**Assigned task 1**. In the passage on oxytosis/ferroptosis, can you restate the part from "Similarly, presence of" to "ATF4 causes neurodegeneration.", switching "transcription factors" to "regulatory proteins"?
**Assigned task 2**. Can you carry on the passage about oxytosis/ferroptosis and neurodegeneration from its last sentence?

In a study performed using mice, it was found that the absence of Gpx4 promoted oxytosis/ferroptosis. Foods high in vitamin E promote Gpx4 activity, consequently inhibiting oxytosis/ferroptosis and preventing inflammation in brain regions. In the experimental group of mice that were manipulated to have decreased Gpx4 levels, mice were observed to have cognitive impairment and neurodegeneration of hippocampal neurons, again linking oxytosis/ferroptosis to neurodegenerative diseases.

Similarly, presence of transcription factors, specifically ATF4, can influence how readily a neuron undergoes cell death. The presence of ATF4 promotes resistance in cells against oxytosis/ferroptosis. However, this resistance can cause other diseases, such as cancer, to progress and become malignant. While ATF4 provides resistance oxytosis/ferroptosis, an abundance of ATF4 causes neurodegeneration.

Recent studies have suggested that oxytosis/ferroptosis contributes to neuronal cell death after traumatic brain injury.

**Data listing**.
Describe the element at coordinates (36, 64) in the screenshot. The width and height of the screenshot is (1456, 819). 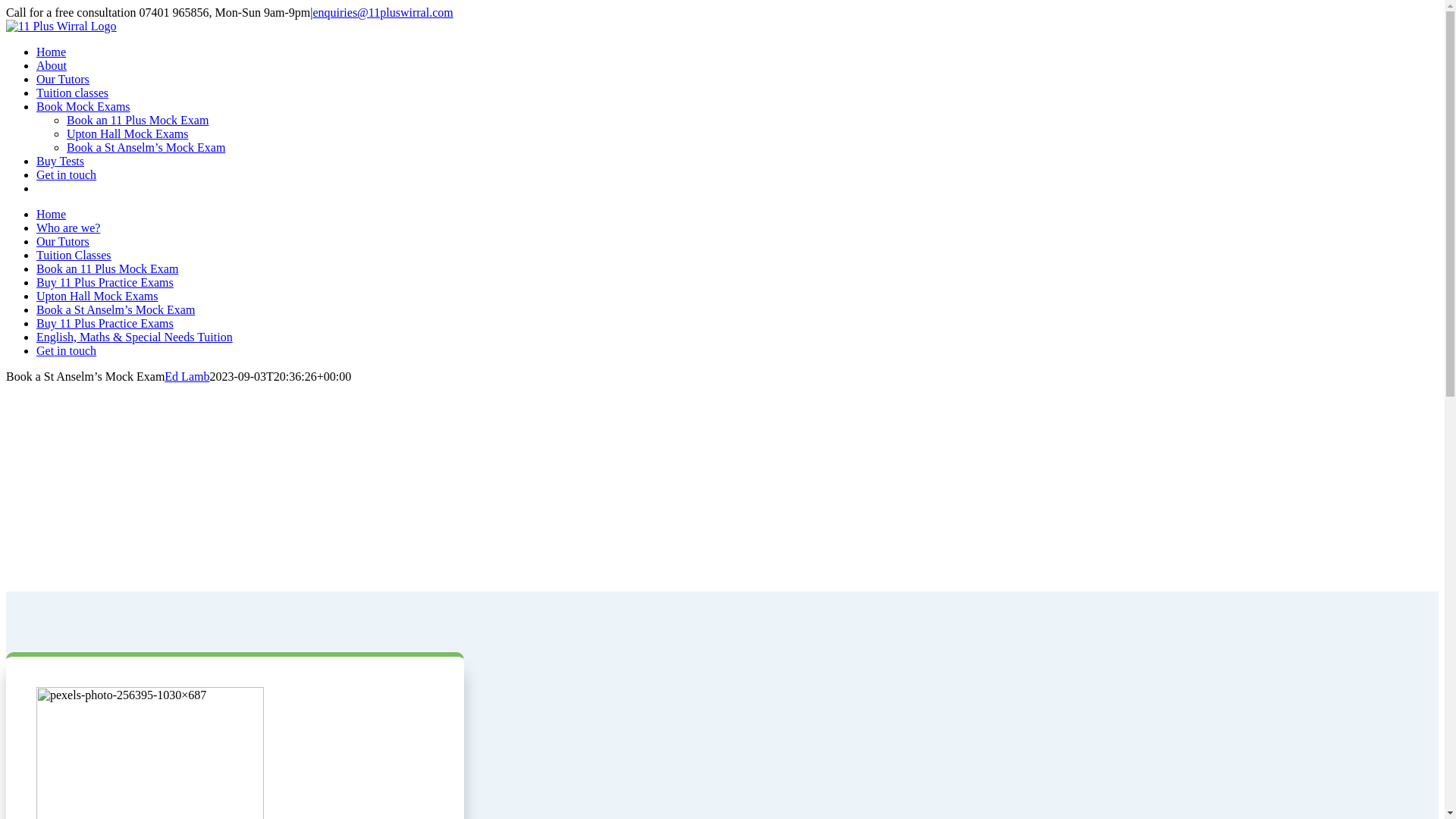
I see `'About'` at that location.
* * *
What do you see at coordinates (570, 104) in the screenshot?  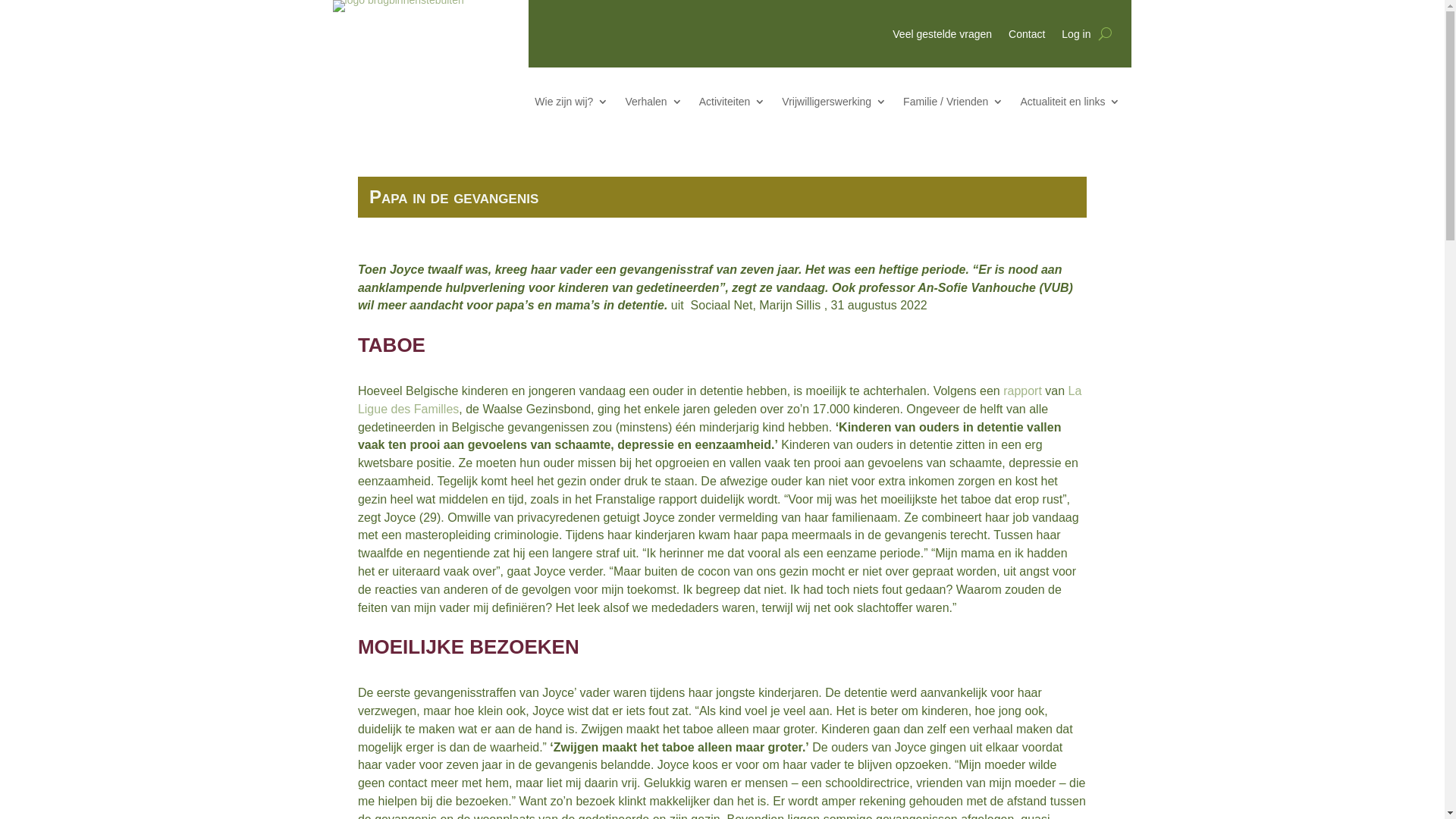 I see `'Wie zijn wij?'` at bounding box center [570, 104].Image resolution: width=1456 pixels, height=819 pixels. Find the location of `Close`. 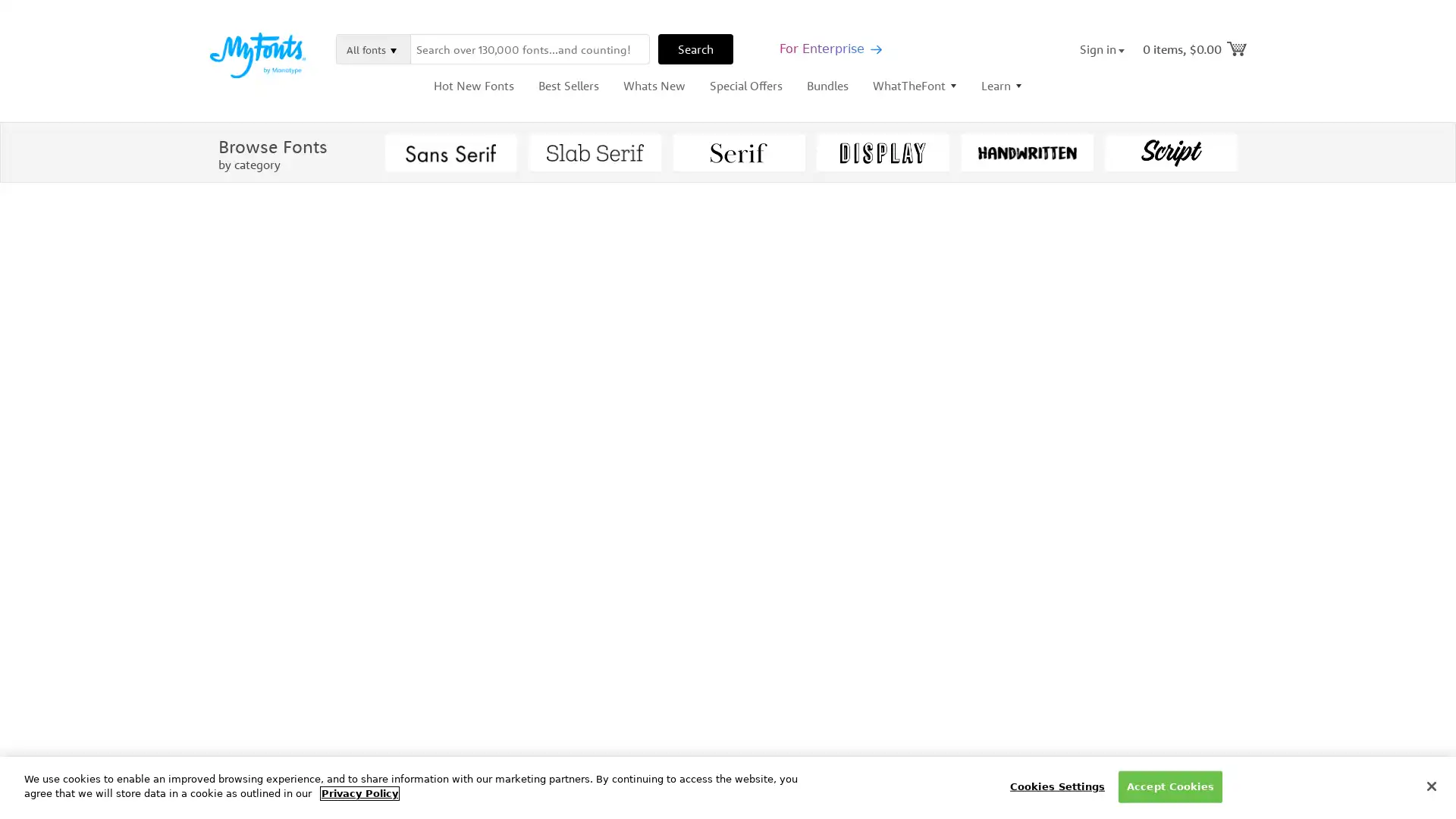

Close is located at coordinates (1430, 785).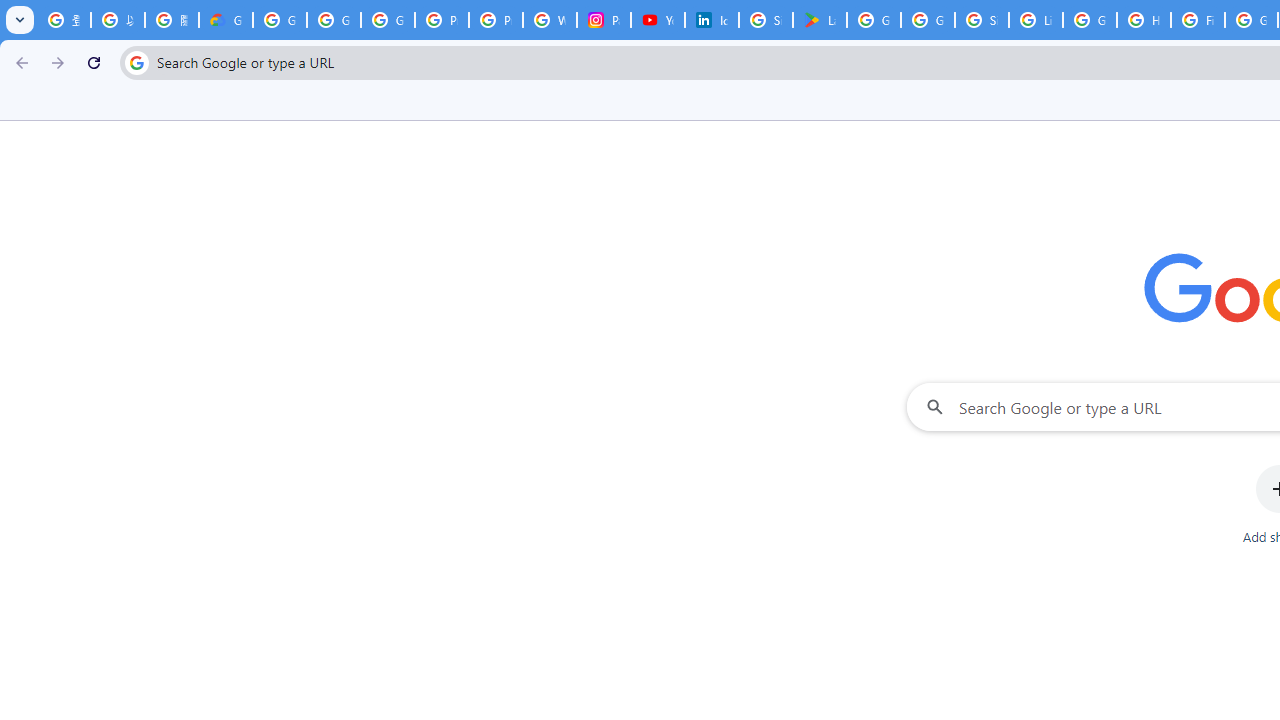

**Task answer 1**.
Similarly, presence of regulatory proteins, specifically ATF4, can influence how readily a neuron undergoes cell death. The presence of ATF4 promotes resistance in cells against oxytosis/ferroptosis. However, this resistance can cause other diseases, such as cancer, to progress and become malignant. While ATF4 provides resistance oxytosis/ferroptosis, an abundance of ATF4 causes neurodegeneration.

**Task answer 2**.
Potential role in cancer treatment 

Preliminary reports suggest that oxytosis/ferroptosis may be a means through which tumor cells can be killed. Oxytosis/ferroptosis has been implicated in several types of cancer, including:

 Breast
 Acute myeloid leukemia
 Pancreatic ductal adenocarcinoma
 Ovarian
 B-cell lymphoma
 Renal cell carcinomas
 Lung
 Glioblastoma

These forms of cancer have been hypothesized to be highly sensitive to oxytosis/ferroptosis induction. An upregulation of iron levels has also been seen to induce oxytosis/ferroptosis in certain types of cancer, such as breast cancer. Breast cancer cells have exhibited vulnerability to oxytosis/ferroptosis via a combination of siramesine and lapatinib. These cells also exhibited an autophagic cycle independent of ferroptotic activity, indicating that the two different forms of cell death could be controlled to activate at specific times following treatment.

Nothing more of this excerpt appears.